NVIDIA today announced NemoClaw and Nemotron 3 Ultra, a complete open-source stack for building and running enterprise AI agents. The announcement came alongside a roster of major software partners already using the platform, making it the most comprehensive push NVIDIA has made into the enterprise agent layer above the hardware.
What Was Announced
NemoClaw is an open-source stack that gives enterprises a single, opinionated foundation for agent development. It bundles NemoClaw blueprints (pre-built agent patterns), Nemotron models, the OpenShell secure runtime, and CUDA-X libraries loaded with agent skills. The install is a single command, and the design separates the agent’s capabilities from the environment it runs in.
OpenShell is the governance piece. It defines exactly what an agent is allowed to do, what it cannot access, and which actions require a human to approve before proceeding. For businesses that have been reluctant to deploy agents because of compliance and control concerns, this is a meaningful development.
Nemotron 3 Ultra is the model powering these long-running agents. It is a 550-billion-parameter mixture-of-experts model built for coding, research, and enterprise workflows. NVIDIA reports up to 5x faster inference and up to 30% lower cost compared with open frontier models in the same class. It will be available June 4 on Hugging Face, ModelScope, OpenRouter, and build.nvidia.com as NIM microservices, with broad support from cloud partners.
Nemotron 3 Ultra has been post-trained to work with the leading agent orchestration frameworks: Hermes Agent, LangChain, OpenClaw, OpenHands, and OpenCode. Whatever orchestration layer your team is already using, the model is designed to plug in without re-engineering your stack.
Who Is Building With It
The partner list is notable. Cadence, Dassault Systèmes, Siemens, and Synopsys are using NemoClaw to build autonomous AI engineers that work as digital coworkers on simulation and verification workflows, compressing what previously took weeks into hours. These are not demos. These are production engineering workflows at companies that run complex technical infrastructure at global scale.
On the security and operations side, CrowdStrike and Palantir are deploying Nemotron-powered agents for long-running cybersecurity analysis and operational decision-making. Both companies deal in high-stakes, high-data-volume environments where agent reliability matters.
Microsoft is collaborating with NVIDIA to deliver native Windows AI agents built on OpenShell’s security primitives. Canonical and Red Hat are integrating OpenShell as a standard open-source runtime across PCs, data centers, and cloud environments. ServiceNow extended its NVIDIA partnership to deploy governed autonomous agents for enterprise desktops.
What This Means for Business
Three things stand out for business owners and technical leaders thinking about AI agents.
The cost equation shifted. If your team is running agents at any real volume, a 5x inference throughput improvement means significantly lower compute bills for the same work. Agents that previously took hours can finish in fractions of that time. That changes the math on which workflows are worth automating.

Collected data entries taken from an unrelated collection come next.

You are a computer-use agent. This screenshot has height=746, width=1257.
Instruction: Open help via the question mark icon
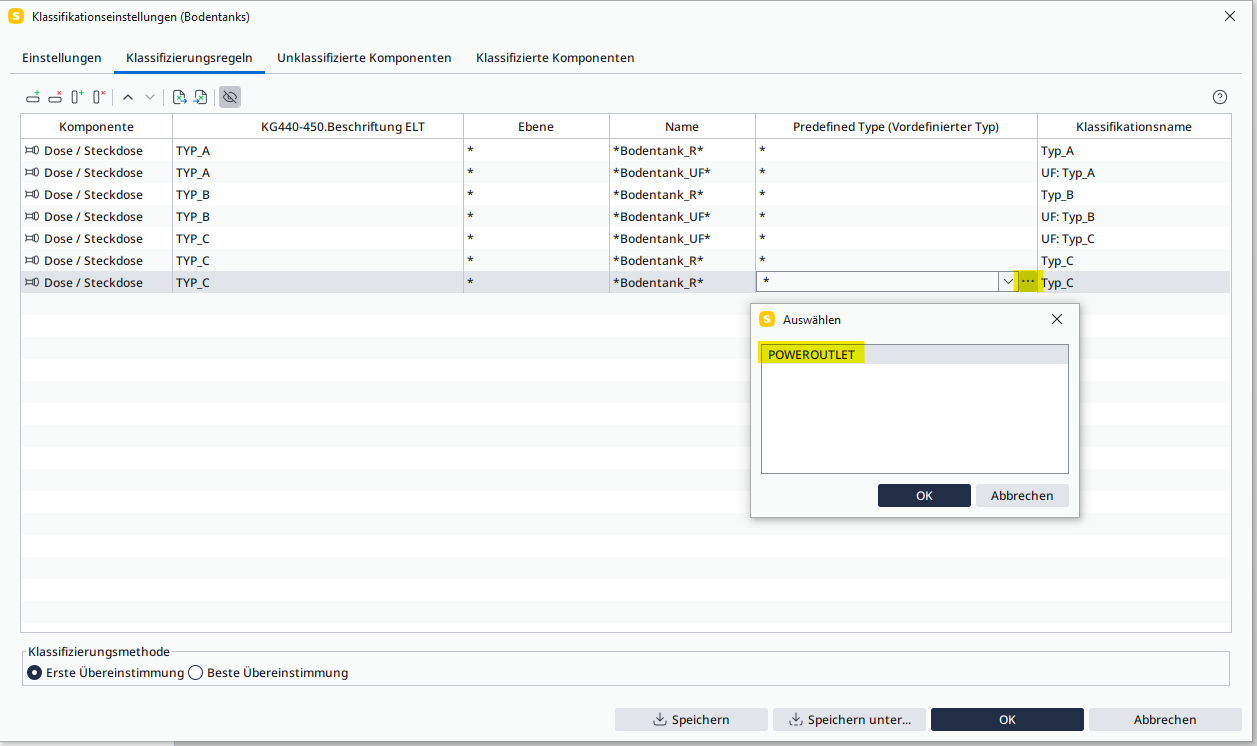[1219, 97]
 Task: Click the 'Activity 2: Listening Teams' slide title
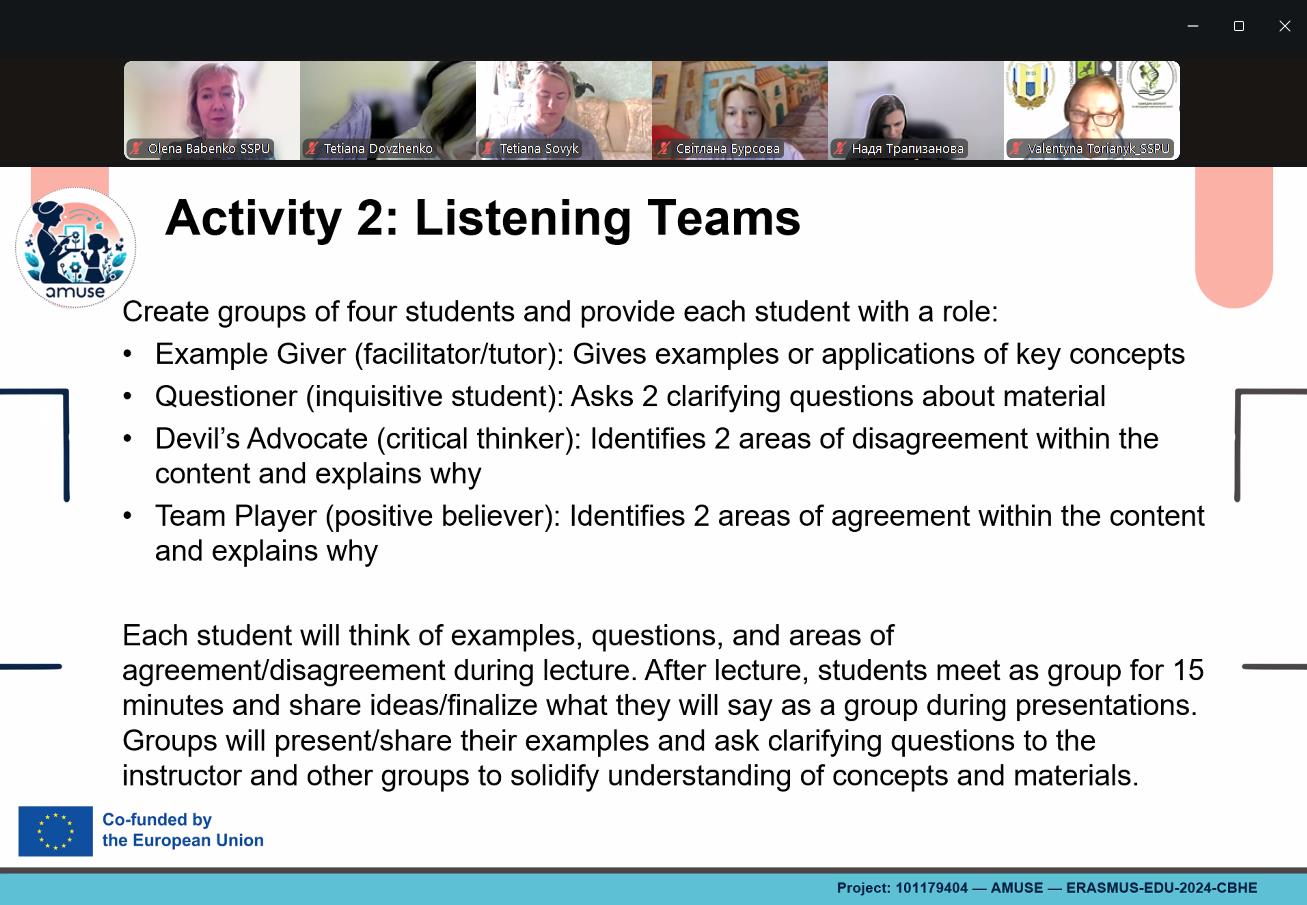pyautogui.click(x=483, y=218)

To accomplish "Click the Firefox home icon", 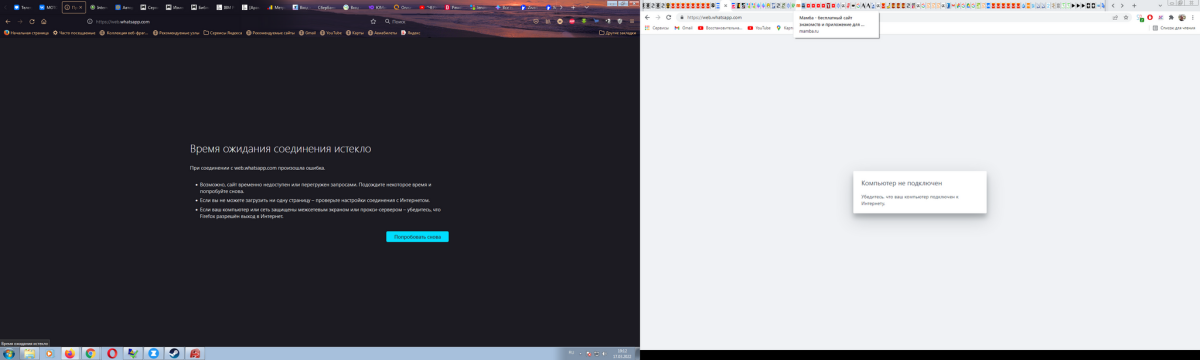I will (x=43, y=21).
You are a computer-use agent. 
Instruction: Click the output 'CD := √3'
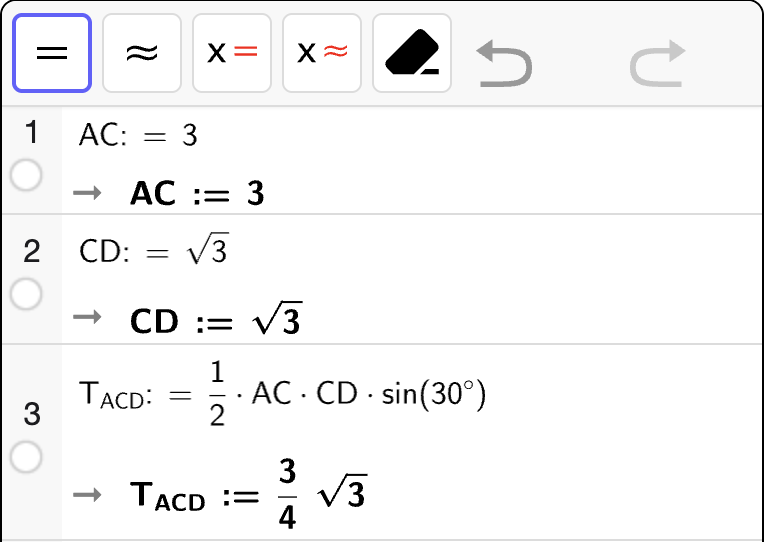click(x=216, y=321)
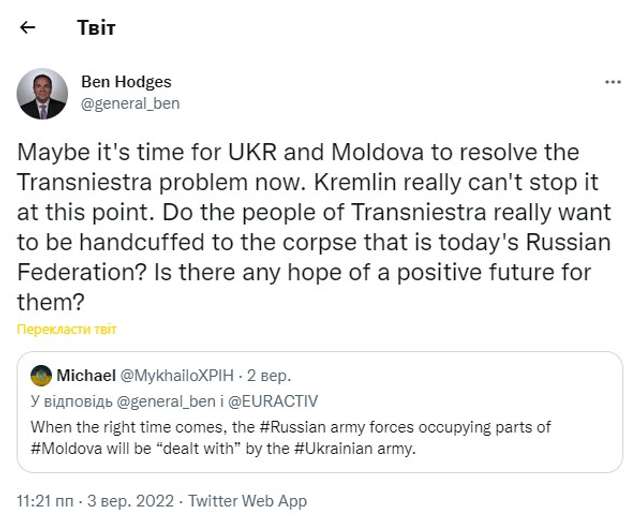Viewport: 640px width, 520px height.
Task: Open the three-dot more options menu
Action: coord(613,83)
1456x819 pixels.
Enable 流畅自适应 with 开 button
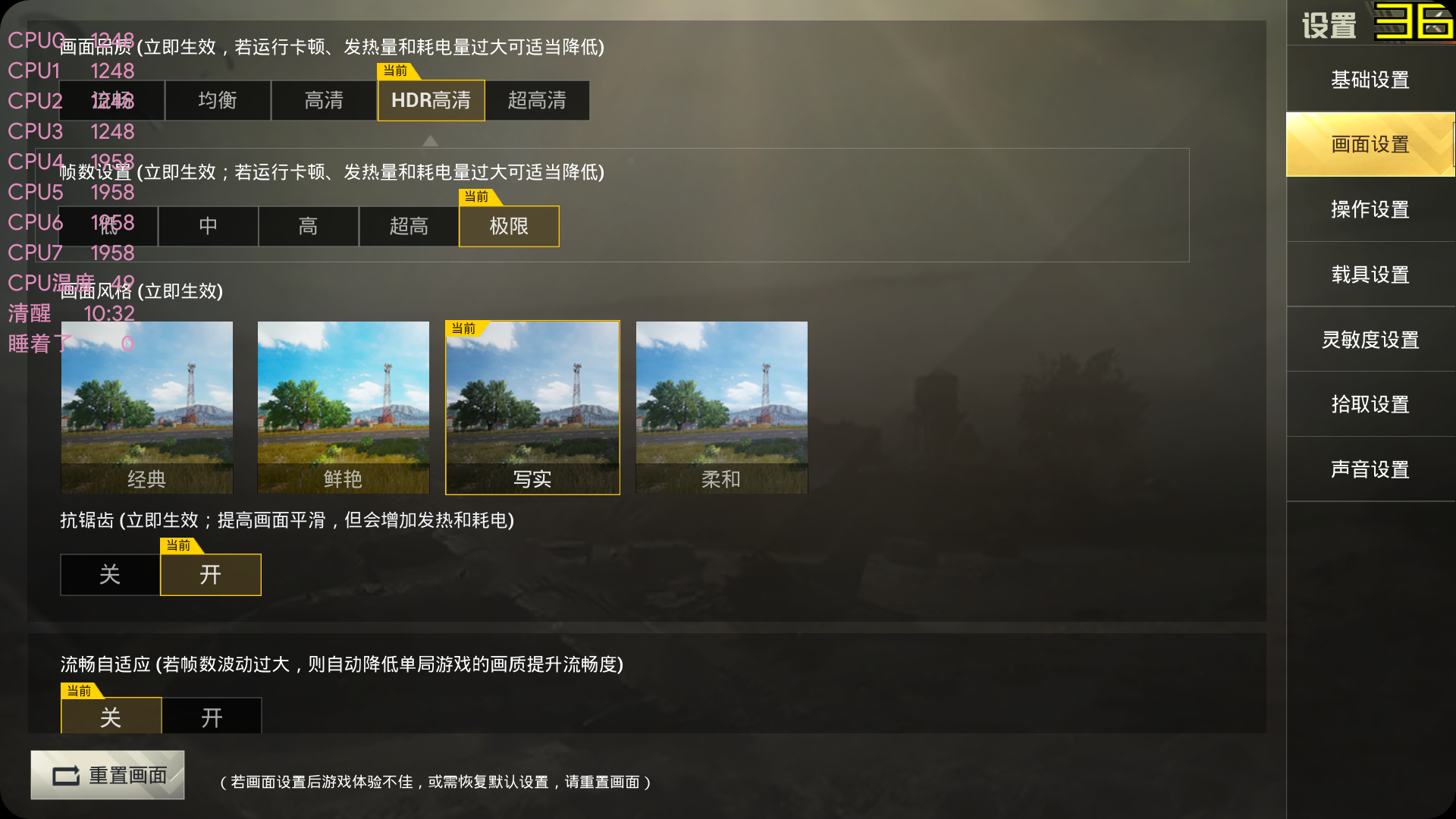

Governance is now built in, not bolted on. OpenShell’s approach to defining agent boundaries gives compliance-sensitive industries, including financial services, healthcare, and legal, a credible path to agent deployment. The “what can this agent touch” question has a structured answer, not just a policy document.
The stack is now complete. For two years the challenge with enterprise agents has been that the parts did not fit together cleanly. Great orchestration frameworks, but model performance was a bottleneck. Powerful models, but no standard deployment story. NemoClaw attempts to close that gap with a single installable stack that connects model, runtime, security, and tooling.
This does not mean agent deployment is easy. The hard work is still identifying the right workflows, mapping your data, and building the muscle to operate agents in production. Most businesses discover they have foundational gaps that need addressing before the first agent goes live. But the infrastructure excuse has significantly weakened.
If you are evaluating whether to run your first production AI agent, the platform landscape is more mature than it was six months ago. The question to ask now is not “is the technology ready” but “which specific process in our business should run first.” Understanding what a deployed agent actually does across a working day helps frame that decision clearly.